Task statement: Convert the entries between the line holding "Task: Expand the post options chevron menu" and the line holding "Action: (x=295, y=5)", inclusive, into a two-column CSV with the columns instruction and response, one row per entry. Put each field in quotes, replace line breaks with spaces, and leave out the pictures.

Record list:
________________________________________

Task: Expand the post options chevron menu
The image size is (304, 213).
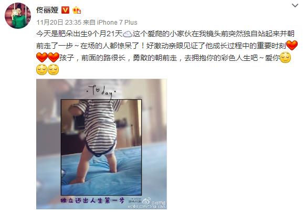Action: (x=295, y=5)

________________________________________

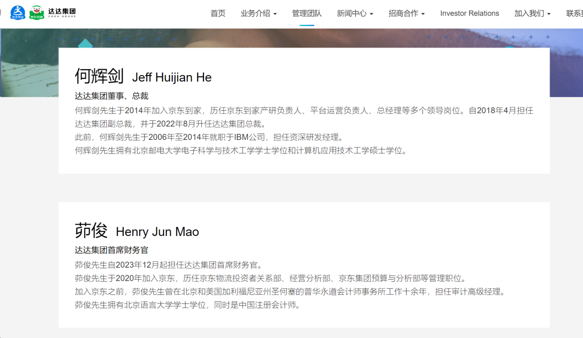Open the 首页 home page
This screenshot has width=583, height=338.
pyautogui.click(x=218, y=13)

________________________________________

Task output:
instruction,response
"Task: Expand the post options chevron menu The image size is (304, 213).","Action: (x=295, y=5)"